I have had this issue for a while where specific api calls in my application would hang for two minutes . I've spend the morning finding out what is happening and it appears to be this issue reported here. Its not entirely consistent - although I can effectively make it so by clean loading everything (ie starting the server from scratch and then reloading the client) and then it occurs about 80% of the time. Using node 12.16.1 and using nodes built in http2 server.

This snippet of code is where the problem is (in an enormous and non-public application).
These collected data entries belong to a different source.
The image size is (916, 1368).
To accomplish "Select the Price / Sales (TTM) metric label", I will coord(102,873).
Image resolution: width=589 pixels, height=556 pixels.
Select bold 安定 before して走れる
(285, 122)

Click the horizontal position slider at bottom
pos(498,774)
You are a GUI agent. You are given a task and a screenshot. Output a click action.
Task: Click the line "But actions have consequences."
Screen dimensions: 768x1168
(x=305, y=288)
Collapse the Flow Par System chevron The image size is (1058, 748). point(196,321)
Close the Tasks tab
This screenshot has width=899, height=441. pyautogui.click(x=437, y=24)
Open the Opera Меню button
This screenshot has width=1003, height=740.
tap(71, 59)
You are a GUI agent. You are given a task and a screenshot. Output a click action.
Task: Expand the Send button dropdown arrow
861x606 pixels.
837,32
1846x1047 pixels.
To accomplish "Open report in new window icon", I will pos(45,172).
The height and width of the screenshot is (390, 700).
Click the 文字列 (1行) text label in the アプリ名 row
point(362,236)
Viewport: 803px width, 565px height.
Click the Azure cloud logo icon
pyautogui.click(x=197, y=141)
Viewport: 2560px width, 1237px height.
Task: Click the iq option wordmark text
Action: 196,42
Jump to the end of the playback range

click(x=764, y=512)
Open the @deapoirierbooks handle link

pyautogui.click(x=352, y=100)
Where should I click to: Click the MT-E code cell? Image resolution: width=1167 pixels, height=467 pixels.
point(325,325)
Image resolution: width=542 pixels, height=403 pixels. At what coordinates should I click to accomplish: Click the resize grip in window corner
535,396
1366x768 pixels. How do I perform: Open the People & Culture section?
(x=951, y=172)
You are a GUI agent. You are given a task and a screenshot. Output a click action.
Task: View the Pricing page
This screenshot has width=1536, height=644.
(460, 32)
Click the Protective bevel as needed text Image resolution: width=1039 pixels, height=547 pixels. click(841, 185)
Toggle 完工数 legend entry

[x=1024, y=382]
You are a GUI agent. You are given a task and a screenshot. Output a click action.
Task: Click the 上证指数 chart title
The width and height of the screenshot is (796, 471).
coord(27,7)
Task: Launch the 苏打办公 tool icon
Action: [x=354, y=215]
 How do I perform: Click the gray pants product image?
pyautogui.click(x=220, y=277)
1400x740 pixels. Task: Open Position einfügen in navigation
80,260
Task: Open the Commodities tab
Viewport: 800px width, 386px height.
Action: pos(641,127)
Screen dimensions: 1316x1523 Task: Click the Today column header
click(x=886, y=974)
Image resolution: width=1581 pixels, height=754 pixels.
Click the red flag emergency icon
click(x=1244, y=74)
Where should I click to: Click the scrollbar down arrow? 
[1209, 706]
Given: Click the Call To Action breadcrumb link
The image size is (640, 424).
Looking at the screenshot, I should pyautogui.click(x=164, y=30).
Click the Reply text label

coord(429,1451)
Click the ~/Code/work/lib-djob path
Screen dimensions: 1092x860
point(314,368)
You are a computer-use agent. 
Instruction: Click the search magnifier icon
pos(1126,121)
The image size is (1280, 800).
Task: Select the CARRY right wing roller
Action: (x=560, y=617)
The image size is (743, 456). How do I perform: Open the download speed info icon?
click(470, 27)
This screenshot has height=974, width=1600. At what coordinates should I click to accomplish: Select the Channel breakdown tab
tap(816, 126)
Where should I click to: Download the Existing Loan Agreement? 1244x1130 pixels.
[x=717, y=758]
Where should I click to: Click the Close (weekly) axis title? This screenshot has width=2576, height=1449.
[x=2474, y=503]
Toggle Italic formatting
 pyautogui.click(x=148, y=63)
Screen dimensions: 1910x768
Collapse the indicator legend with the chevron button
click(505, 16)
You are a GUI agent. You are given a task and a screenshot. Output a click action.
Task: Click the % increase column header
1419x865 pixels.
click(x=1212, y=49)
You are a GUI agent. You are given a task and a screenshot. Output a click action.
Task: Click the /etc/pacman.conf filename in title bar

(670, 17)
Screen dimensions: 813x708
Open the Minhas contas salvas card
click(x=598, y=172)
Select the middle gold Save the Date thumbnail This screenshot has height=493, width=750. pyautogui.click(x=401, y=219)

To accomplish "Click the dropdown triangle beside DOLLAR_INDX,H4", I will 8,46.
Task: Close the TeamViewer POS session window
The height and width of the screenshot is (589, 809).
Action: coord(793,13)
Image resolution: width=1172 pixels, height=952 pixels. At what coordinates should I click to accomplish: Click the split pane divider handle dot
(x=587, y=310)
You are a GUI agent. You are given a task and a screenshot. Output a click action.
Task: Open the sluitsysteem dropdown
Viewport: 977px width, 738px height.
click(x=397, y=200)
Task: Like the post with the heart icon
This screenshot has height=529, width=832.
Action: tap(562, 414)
Since it is related to logon - a few things have happened with get requests, but this is the first attempt at a POST request and therefore the first time that bodyParser.json() has been called (its used elsewhere in the middleware chain once the client has logged on.

      const parser = bodyParser.json();
      debug('set up /logon route');
//      router.route('/logon').all(bodyParser.json()).post((req,res) => {
      const logonRouter = router.route('/logon');
      logonRouter.all((req,res,next) => {
        try {
          debug('about to parse body');
          parser(req,res,(err) => {
            if (err) {
              debug('had logon body error');
            } else {
              debug('logon parsed body ok');
            }
            next();
          });
        } catch(e) {
          debug('error in body parser ', e);
        }
      }).post((req, res) => {
        debug('logon request');

I see the debug statement "about to parse body", but the callback is never called.

I am not sure how important the "first time bodyParser.json()" has been called is. Elsewhere in my application I have an api which is called once a minute once the user has logged on and that is also sometimes hanging. However I cannot at yet reproduce it at will, and it does involve a quite long running database query every so often, which might be the reason its timing out.